--- DOCUMENT EXTRACT Enclosed Below ---
Why is smoking addictive?
Almost everyone who has ever given up smoking or tried to give up smoking will have found that it's not an easy thing to do. Smoking is highly addictive and the longer you've smoked for the more it will have become part of your daily life and routine. It becomes not only an addiction in the medical and chemical sense but also a habit and a crutch that we use to lean on.
Addiction is described as a repeated, compulsive seeking or use of a substance. Nicotine is the addictive substance in tobacco, anyone who has tried to stop smoking without vaping nicotine e-liquids or using another type of nicotine replacement product will understand exactly what that means. You run out of cigarettes, you go to the shop and buy more. You need a cigarette while you are out with friends, you'll leave them and go and find somewhere you can smoke.
Nicotine is a drug that occurs naturally in tobacco leaves, when we smoke it, it alters the balance of chemicals in our brains. This has an effect on our mood and concentration. The longer we smoke for, the more we get used to the nicotine and what it does to our bodies, making it more difficult to stop using it. We end up eventually needing the nicotine to feel 'normal'.
If you try to stop smoking without any help, the effects of nicotine withdrawal can be quite overwhelming. Before I started vaping I tried twice to just quit and go through what's commonly known as 'cold turkey', I know a couple of people who have done it so I thought I could too. I'm sure many of you reading this will have tried and will know that I'm not exaggerating when I say that I've never felt as bad as I did when I tried to just stop smoking after 30 years. It was torturous, and for those couple of days I couldn't really function at all as a normal person. I was anxious, irritable and the cravings were so intense would have done anything for a cigarette. I have nothing but admiration for people who have quit smoking like this, with just willpower alone, but I just wasn't in a strong enough place mentally to succeed. When I eventually did stop smoking using an e-cigarette it almost felt like cheating. I know that it isn't, it's just a great tool to use, like a chainsaw is a great tool to use if you have 10 trees to fell.
--- End of Enclosed DOCUMENT EXTRACT ---
--- DATASET EXTRACT Enclosed Below ---
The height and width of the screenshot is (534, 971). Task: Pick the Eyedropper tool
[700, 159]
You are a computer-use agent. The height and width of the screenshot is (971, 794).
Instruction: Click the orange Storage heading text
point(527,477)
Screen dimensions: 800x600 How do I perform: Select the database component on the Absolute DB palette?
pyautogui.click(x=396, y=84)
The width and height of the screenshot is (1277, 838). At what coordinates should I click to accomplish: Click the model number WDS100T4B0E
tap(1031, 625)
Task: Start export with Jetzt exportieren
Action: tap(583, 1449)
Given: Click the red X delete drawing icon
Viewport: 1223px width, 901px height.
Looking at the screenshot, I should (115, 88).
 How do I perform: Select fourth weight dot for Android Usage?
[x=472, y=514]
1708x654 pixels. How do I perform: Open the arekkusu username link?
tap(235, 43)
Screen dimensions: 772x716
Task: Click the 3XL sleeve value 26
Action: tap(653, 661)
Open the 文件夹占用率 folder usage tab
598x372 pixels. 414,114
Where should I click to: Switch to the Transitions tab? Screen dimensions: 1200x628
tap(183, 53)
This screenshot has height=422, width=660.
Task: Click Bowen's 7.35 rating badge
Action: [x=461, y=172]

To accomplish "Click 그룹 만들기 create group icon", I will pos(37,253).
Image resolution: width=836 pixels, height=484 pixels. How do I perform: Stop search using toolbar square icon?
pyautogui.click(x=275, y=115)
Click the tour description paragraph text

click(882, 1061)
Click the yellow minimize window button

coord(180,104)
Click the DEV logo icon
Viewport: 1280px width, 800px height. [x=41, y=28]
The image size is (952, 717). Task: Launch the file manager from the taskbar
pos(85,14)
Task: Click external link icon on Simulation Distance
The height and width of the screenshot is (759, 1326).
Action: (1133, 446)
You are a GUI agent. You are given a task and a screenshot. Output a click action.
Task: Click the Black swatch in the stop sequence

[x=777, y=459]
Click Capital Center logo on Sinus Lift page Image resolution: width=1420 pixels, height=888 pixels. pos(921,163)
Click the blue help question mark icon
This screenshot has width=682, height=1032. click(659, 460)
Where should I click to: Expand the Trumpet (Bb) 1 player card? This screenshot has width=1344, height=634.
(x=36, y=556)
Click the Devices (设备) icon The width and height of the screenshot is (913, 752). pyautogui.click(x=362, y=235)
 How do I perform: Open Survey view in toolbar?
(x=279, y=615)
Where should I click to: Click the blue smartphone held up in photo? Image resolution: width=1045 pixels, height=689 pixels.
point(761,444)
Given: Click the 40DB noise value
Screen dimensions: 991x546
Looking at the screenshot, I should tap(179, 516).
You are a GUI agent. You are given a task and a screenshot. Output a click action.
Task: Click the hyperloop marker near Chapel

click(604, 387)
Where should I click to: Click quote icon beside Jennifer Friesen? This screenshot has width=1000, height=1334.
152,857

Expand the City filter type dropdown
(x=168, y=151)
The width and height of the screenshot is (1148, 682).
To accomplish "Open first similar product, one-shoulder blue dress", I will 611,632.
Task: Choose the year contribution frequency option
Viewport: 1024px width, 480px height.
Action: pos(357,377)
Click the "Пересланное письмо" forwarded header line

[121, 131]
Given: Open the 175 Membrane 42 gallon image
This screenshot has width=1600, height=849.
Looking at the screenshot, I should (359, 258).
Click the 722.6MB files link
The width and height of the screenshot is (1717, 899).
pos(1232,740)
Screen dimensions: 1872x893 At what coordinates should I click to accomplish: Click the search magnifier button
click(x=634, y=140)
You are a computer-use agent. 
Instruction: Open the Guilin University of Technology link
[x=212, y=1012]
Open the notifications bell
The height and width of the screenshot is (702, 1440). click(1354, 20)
--- End of Enclosed DATASET EXTRACT ---
PROBLEMS TO WORK ON:
1 - In the text on why smoking is addictive, update the part from "Why is smoking" up to and including "you can smoke.", writing "support" wherever "crutch" appears.
2 - How does the text on why smoking is addictive define addiction?

RESPONSES PER TASK:
1 -
Why is smoking addictive?
Almost everyone who has ever given up smoking or tried to give up smoking will have found that it's not an easy thing to do. Smoking is highly addictive and the longer you've smoked for the more it will have become part of your daily life and routine. It becomes not only an addiction in the medical and chemical sense but also a habit and a support that we use to lean on.
Addiction is described as a repeated, compulsive seeking or use of a substance. Nicotine is the addictive substance in tobacco, anyone who has tried to stop smoking without vaping nicotine e-liquids or using another type of nicotine replacement product will understand exactly what that means. You run out of cigarettes, you go to the shop and buy more. You need a cigarette while you are out with friends, you'll leave them and go and find somewhere you can smoke.

2 - As a repeated, compulsive seeking or use of a substance.